In 1985, I took the first trip of my life. We drove from Oregon to Minnesota for a family reunion. For me, at that age, this was exciting. As we drove east on I-90, we stopped in Butte, Montana. There, I saw the Berkeley Pit, the gigantic open pit copper mine now filling with incredibly toxic water. To say the least, it blew my mind. I have since visited the Pit one other time. This was in, I think, 2002. At this point, you could press a button and there was a very low-grade recording of a woman talking about how the water in the pit wasn’t that toxic anymore. She said something like “The geese landed in the water and they did not die. This was a big step.” Well, OK then! But this optimism may be just a little bit unwarranted.

Several thousand migrating snow geese perished in the toxic Berkeley Pit water where they landed last week in Butte, mine officials told the Montana Standard today.

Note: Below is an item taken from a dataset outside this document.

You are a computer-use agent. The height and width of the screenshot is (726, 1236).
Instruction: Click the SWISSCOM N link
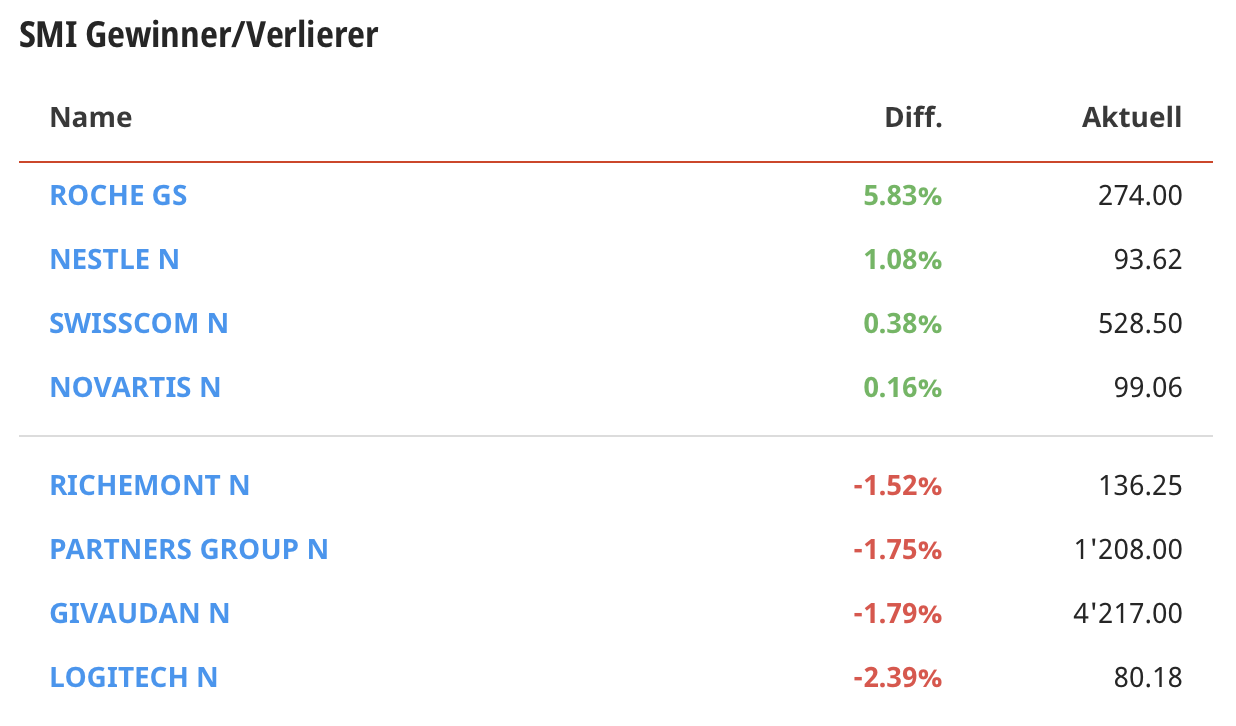tap(139, 324)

Montana Resources and Atlantic Richfield Company officials say they are not yet ready to release a hard number because federal and state agencies have to verify numbers collected. But MR manager of environmental affairs Mark Thompson said the mining company expects the final number to be several times greater than the 1995 snow goose die-off incident.

A $100,000 restitution proposal for the deaths of 342 snow geese in 1995 was challenged by Montana Resources, a mining company that accepted blame for the deaths and planned to pay a $10,000 fine.

The mine estimates that as many as 10,000 snow geese landed on the pit’s contaminated water last week on the night of Nov. 28. Thompson said previously that the pit’s 700-acre lake was “white with birds.”

There’s not any real great solution here either. It takes a lot of work just to keep this toxicity out of the general water supply that eventually flows into the Clark Fork River and eventually into the Columbia River. And how comfortable are you with the EPA in a Trump administration managing this at all responsibly?